EXERCISE BRIEF. Please copy each line below that contains the string "Switch".

INFORMATION PROVIDED Start Marker

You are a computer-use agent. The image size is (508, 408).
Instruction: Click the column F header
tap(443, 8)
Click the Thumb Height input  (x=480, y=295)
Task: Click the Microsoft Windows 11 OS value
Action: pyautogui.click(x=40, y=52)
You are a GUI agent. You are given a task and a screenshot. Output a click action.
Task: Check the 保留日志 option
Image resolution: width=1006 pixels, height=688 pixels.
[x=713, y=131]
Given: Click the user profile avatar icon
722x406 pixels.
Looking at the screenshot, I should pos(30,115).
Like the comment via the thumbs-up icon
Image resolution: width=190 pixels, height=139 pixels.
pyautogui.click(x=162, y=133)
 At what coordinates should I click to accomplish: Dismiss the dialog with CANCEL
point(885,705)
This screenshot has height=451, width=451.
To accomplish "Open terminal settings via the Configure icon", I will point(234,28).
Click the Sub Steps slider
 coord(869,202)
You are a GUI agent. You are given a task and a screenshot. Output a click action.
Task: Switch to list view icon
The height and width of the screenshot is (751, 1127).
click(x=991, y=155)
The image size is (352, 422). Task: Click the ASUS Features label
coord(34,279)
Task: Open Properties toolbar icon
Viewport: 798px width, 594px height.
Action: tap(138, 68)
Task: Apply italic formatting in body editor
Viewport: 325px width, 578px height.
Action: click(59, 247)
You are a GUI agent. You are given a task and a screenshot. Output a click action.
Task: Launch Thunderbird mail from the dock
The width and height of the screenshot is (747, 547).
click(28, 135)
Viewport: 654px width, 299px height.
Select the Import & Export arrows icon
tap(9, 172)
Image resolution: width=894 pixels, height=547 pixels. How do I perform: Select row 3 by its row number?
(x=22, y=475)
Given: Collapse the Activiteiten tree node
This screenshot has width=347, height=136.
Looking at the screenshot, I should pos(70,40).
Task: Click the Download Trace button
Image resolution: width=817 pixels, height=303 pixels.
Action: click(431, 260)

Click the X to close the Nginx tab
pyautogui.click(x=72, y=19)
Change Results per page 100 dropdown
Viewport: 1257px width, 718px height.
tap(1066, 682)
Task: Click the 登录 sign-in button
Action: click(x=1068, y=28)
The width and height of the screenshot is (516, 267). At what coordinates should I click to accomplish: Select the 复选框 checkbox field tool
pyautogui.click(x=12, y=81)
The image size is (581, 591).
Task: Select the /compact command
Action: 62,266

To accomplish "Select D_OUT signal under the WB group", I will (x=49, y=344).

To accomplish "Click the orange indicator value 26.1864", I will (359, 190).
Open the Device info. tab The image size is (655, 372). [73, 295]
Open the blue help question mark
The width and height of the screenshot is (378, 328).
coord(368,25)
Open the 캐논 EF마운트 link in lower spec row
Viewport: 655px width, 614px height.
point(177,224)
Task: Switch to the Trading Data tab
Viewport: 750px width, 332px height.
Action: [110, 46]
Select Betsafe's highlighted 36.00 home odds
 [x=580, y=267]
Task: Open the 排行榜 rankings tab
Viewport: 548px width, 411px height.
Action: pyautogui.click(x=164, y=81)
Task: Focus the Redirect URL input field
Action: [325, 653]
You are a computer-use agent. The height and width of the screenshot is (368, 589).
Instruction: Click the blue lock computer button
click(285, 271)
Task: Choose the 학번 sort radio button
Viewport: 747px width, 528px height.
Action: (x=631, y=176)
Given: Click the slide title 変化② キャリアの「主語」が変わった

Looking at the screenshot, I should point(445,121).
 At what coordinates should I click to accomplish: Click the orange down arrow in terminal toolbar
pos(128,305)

INFORMATION PROVIDED End Marker

TASK OUTPUT.
Task: Switch to list view icon
Task: Switch to the Trading Data tab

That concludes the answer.